▶ Work to complete:
Copy out the records verbatim, beginning with the line containing "Click the Blender logo menu icon" and ending with the line containing "Action: [x=601, y=346]", both of those lines included.

[Records from a pointing dataset]
******************************

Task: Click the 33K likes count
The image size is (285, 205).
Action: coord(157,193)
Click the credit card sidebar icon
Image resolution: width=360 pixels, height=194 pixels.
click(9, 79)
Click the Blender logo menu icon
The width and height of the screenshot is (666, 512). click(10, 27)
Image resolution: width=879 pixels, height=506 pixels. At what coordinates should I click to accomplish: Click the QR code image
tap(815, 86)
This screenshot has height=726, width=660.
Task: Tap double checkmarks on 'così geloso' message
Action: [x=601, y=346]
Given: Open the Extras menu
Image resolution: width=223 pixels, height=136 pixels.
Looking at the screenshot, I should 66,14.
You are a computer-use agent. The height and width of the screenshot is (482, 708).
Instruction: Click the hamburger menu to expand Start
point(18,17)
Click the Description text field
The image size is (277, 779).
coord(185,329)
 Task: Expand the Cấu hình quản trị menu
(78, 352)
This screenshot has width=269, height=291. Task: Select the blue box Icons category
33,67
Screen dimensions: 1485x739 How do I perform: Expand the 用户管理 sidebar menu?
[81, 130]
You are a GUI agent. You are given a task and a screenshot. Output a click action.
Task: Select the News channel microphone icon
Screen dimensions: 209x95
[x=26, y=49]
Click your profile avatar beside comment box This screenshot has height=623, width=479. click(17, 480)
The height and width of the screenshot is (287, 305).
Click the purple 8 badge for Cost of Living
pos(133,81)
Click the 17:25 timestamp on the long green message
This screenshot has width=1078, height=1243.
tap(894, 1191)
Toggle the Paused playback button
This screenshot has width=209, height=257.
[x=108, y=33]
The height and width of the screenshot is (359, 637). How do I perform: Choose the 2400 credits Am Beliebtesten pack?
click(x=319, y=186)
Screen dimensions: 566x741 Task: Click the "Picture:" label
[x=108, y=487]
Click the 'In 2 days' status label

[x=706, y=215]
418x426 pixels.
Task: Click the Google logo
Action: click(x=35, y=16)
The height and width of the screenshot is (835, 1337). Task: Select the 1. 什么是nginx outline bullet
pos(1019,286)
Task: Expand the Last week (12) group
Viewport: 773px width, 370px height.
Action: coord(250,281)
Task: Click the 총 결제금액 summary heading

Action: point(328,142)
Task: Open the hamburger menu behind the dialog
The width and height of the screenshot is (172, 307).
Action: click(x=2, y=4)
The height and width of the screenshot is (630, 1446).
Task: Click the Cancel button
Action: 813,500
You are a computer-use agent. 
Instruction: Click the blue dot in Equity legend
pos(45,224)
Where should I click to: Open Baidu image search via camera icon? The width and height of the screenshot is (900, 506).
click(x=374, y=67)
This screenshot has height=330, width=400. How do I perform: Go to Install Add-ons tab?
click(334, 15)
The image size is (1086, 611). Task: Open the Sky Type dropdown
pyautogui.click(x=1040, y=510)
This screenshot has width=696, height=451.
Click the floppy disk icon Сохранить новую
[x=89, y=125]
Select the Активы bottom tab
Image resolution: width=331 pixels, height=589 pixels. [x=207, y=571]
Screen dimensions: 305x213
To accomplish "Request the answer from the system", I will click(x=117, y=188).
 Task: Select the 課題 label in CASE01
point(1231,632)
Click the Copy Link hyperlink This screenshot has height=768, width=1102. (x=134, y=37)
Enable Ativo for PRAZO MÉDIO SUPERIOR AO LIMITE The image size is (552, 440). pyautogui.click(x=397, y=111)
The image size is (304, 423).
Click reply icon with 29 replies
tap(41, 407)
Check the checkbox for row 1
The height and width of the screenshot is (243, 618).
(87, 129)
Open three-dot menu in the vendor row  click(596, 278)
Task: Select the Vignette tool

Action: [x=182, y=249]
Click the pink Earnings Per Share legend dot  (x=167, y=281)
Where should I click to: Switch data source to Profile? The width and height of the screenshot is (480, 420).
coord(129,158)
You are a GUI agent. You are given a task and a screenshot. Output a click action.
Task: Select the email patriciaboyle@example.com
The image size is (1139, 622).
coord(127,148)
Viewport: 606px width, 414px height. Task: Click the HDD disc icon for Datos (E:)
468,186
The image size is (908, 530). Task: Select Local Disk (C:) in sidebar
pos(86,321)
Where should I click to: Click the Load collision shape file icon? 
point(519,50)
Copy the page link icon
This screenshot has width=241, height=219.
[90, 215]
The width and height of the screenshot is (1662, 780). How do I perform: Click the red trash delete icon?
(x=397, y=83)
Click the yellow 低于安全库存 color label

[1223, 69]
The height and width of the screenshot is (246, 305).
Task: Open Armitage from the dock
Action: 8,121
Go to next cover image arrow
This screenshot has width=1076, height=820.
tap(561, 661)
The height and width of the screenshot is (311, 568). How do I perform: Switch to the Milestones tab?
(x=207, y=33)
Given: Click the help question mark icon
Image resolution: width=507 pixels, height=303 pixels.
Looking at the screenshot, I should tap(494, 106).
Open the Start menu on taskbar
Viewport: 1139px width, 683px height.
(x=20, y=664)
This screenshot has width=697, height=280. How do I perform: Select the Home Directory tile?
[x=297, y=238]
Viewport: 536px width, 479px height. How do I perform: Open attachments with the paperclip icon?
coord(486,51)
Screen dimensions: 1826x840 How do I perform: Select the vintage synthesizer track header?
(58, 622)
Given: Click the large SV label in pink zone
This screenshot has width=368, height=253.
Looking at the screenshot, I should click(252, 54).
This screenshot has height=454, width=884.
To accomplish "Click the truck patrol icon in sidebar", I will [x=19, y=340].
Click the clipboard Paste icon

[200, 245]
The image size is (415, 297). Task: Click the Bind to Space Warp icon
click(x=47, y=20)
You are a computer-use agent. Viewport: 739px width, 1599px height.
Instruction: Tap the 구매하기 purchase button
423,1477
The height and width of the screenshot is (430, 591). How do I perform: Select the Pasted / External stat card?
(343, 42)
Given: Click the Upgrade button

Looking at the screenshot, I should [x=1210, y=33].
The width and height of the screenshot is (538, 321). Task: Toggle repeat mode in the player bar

******************************

▶ Written solution:
Click the Blender logo menu icon
The width and height of the screenshot is (666, 512). click(10, 27)
Image resolution: width=879 pixels, height=506 pixels. At what coordinates should I click to accomplish: Click the QR code image
tap(815, 86)
This screenshot has height=726, width=660.
Task: Tap double checkmarks on 'così geloso' message
Action: [x=601, y=346]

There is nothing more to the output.